Task to complete: Transcribe the records below exactly as written, from the opening line through the line that contains "This screenshot has height=605, width=1043.".

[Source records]
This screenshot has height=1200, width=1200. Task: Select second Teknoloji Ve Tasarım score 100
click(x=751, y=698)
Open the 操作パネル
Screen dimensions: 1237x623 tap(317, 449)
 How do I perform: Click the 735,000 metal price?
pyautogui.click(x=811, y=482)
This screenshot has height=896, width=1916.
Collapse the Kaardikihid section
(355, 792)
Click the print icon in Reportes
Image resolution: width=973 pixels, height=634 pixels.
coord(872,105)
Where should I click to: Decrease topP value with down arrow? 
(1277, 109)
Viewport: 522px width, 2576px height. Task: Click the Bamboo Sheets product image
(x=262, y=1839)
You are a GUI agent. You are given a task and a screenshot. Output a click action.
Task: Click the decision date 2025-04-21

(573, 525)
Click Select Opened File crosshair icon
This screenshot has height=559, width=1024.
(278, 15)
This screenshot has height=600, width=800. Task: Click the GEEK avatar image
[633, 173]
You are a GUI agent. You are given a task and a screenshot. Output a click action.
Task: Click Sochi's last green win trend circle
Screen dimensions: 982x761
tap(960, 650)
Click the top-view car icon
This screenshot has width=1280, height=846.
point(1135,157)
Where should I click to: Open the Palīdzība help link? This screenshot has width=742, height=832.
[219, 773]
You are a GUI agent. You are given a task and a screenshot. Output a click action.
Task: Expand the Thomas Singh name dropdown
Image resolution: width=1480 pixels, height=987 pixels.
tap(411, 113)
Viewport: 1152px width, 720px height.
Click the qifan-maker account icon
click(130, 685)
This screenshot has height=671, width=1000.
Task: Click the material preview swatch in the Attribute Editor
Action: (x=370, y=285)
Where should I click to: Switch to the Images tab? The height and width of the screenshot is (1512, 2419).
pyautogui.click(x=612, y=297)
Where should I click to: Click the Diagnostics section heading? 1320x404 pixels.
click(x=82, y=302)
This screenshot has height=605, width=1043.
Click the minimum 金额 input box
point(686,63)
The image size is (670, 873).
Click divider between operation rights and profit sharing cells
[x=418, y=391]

Answer to the problem:
This screenshot has height=1200, width=1200. Task: Select second Teknoloji Ve Tasarım score 100
click(x=751, y=698)
Open the 操作パネル
Screen dimensions: 1237x623 tap(317, 449)
 How do I perform: Click the 735,000 metal price?
pyautogui.click(x=811, y=482)
This screenshot has height=896, width=1916.
Collapse the Kaardikihid section
(355, 792)
Click the print icon in Reportes
Image resolution: width=973 pixels, height=634 pixels.
coord(872,105)
Where should I click to: Decrease topP value with down arrow? 
(1277, 109)
Viewport: 522px width, 2576px height. Task: Click the Bamboo Sheets product image
(x=262, y=1839)
You are a GUI agent. You are given a task and a screenshot. Output a click action.
Task: Click the decision date 2025-04-21

(573, 525)
Click Select Opened File crosshair icon
This screenshot has height=559, width=1024.
(278, 15)
This screenshot has height=600, width=800. Task: Click the GEEK avatar image
[633, 173]
You are a GUI agent. You are given a task and a screenshot. Output a click action.
Task: Click Sochi's last green win trend circle
Screen dimensions: 982x761
tap(960, 650)
Click the top-view car icon
This screenshot has width=1280, height=846.
point(1135,157)
Where should I click to: Open the Palīdzība help link? This screenshot has width=742, height=832.
[219, 773]
You are a GUI agent. You are given a task and a screenshot. Output a click action.
Task: Expand the Thomas Singh name dropdown
Image resolution: width=1480 pixels, height=987 pixels.
tap(411, 113)
Viewport: 1152px width, 720px height.
Click the qifan-maker account icon
click(130, 685)
This screenshot has height=671, width=1000.
Task: Click the material preview swatch in the Attribute Editor
Action: (x=370, y=285)
Where should I click to: Switch to the Images tab? The height and width of the screenshot is (1512, 2419).
pyautogui.click(x=612, y=297)
Where should I click to: Click the Diagnostics section heading? 1320x404 pixels.
click(x=82, y=302)
This screenshot has height=605, width=1043.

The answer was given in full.